Separate seating isn’t the only problem, though. The place simply doesn’t conform to North American — which means Anglo-Saxon — standards of decorum. Three years ago, I finally managed to convince the guy who serves as rabbi and cantor — when he isn’t praying, he runs a long-distance trucking firm — to take down the bilingual sign that had hung on the east wall for as long as anybody could remember:
SHPAYTS NISHT BAYM DAVENEN
NO SPITTING DURING SERVICES
as if it were o.k. to do so if you were just hanging out. No one had actually spit for years, not even after services. The passage where you’re supposed to do so — “They bow down to emptiness and vanity and pray to a god who delivers them not” — had been cut out of the synagogue’s prayer books by Czarist censors.
“But that sign’s always been there.”
“Then at least white out the English, people shouldn’t get the wrong idea.”
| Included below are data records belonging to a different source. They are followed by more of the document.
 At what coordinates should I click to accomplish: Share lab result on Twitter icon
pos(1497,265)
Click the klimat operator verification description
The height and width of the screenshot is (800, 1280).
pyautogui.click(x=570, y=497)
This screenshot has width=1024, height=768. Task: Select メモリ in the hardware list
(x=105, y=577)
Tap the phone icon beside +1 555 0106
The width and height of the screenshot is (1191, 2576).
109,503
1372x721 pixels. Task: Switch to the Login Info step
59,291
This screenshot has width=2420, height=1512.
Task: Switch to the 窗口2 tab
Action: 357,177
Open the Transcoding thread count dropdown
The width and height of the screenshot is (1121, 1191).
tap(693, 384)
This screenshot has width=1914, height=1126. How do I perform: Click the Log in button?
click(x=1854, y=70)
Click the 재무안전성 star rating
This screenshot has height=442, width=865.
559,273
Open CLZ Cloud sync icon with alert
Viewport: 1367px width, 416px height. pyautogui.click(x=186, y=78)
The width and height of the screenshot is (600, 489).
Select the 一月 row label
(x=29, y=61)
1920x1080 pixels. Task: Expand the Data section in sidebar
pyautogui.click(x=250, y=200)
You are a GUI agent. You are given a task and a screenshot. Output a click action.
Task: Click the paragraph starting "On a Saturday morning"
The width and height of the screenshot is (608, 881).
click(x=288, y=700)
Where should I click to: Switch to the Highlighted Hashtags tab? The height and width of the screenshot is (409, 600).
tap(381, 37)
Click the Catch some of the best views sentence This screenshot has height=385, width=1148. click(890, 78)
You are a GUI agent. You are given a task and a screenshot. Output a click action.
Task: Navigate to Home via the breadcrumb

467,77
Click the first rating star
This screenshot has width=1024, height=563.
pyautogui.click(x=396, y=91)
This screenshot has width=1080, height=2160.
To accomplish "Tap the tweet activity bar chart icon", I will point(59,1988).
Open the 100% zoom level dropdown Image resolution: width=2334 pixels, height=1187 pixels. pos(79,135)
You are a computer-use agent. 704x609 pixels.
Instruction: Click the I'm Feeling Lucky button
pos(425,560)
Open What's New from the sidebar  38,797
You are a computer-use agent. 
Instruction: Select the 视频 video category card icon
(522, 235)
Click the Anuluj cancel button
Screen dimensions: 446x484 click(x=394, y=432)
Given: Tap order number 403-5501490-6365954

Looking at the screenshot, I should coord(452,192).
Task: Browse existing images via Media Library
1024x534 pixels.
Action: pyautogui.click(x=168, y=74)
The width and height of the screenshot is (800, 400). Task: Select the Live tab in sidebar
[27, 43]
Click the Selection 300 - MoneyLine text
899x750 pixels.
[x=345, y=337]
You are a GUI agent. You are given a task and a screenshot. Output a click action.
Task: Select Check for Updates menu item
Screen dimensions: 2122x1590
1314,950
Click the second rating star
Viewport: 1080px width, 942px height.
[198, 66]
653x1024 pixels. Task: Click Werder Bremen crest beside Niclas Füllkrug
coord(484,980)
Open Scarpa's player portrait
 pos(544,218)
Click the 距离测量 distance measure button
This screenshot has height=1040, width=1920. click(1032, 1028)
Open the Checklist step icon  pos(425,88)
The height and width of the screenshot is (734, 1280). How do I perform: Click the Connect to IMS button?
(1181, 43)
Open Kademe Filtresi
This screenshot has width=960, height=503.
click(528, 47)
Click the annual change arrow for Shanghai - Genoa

Worse than potential expectoration, though, was the regulars’ propensity to get into fights with each other, generally over opening or closing the windows. Mendel would open, Velvel would close; Mendel would open, Velvel would close. This had been going on for so long that nobody at shul could remember ever having heard Mendel and Velvel speak a word to each other or ask anyone else how they wanted the window.
They were in the midst of their usual routine last Yom Kippur. The cantor, whose name is Sheldon, was intoning, “Are all heroes not as nothing before You, and celebrities as if they did not exist,” when Velvel slammed the window so hard that the pane rattled in its frame, then fell to the floor and broke, scattering shards of glass onto a number of hapless worshippers and miraculously injuring nobody. The praying came to a halt. The window was closed, but it had no glass in the pane — everybody should have been happy. But no. Mendel smiled with triumphant mockery and, to everyone’s amazement, addressed himself to Velvel. “Zeyst? You see? You think you’re somebody here? You think you’re something? Look at that window. It’s open forever now. You’re nothing! You wanted, and look what you got. Nothing. Because even by God you’re nothing… Khazn” — cantor, he said, turning to Sheldon — “Davnt vayter, pray on.”
Nobody stopped Mendel, nobody stepped in to stand up for Velvel, who was fighting back tears. We went back to our prayer books and begged for forgiveness.